(ABOUT THIS TASK)
Transcribe each record exactly, but omit pictures.

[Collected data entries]
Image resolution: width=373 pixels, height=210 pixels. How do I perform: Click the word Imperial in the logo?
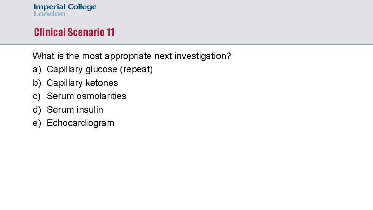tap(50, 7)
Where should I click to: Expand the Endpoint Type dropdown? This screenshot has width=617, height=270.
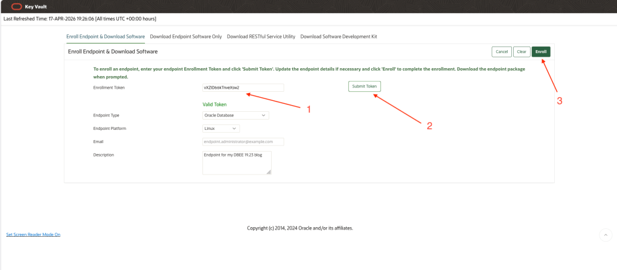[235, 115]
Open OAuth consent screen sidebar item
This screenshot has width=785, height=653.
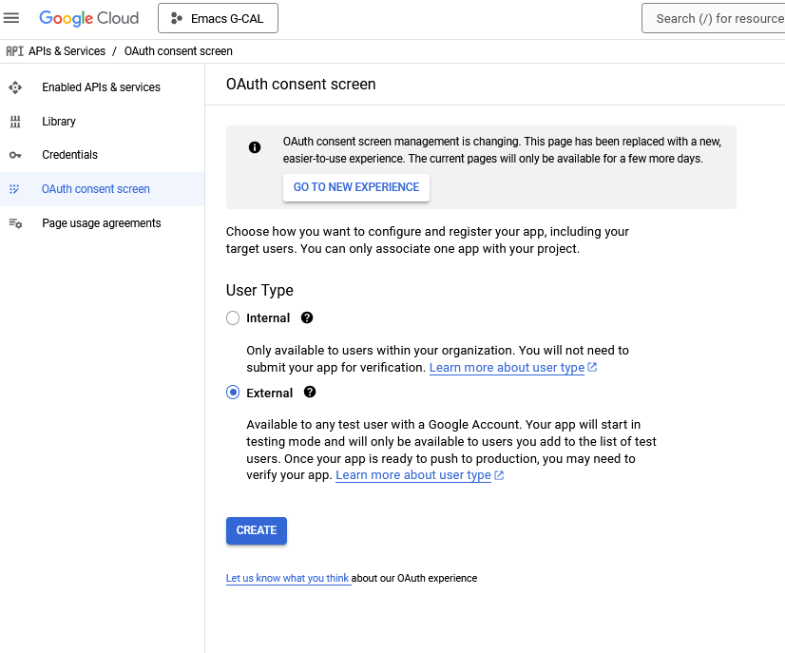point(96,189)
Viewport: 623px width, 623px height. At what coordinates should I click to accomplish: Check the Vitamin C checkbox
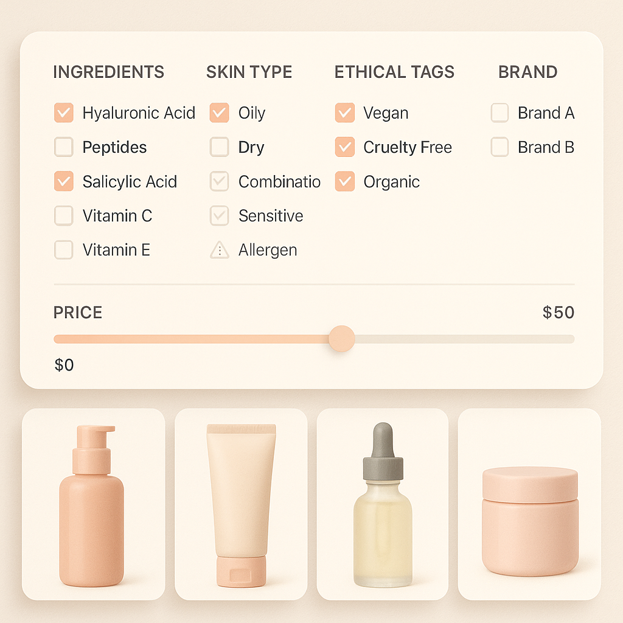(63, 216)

(SOLUTION)
Image resolution: width=373 pixels, height=210 pixels. How do I perform: Click the word Imperial in the logo?
tap(50, 7)
Where should I click to: Expand the Endpoint Type dropdown? This screenshot has width=617, height=270.
[235, 115]
Open OAuth consent screen sidebar item
This screenshot has width=785, height=653.
point(96,189)
Viewport: 623px width, 623px height. At what coordinates should I click to accomplish: Check the Vitamin C checkbox
(63, 216)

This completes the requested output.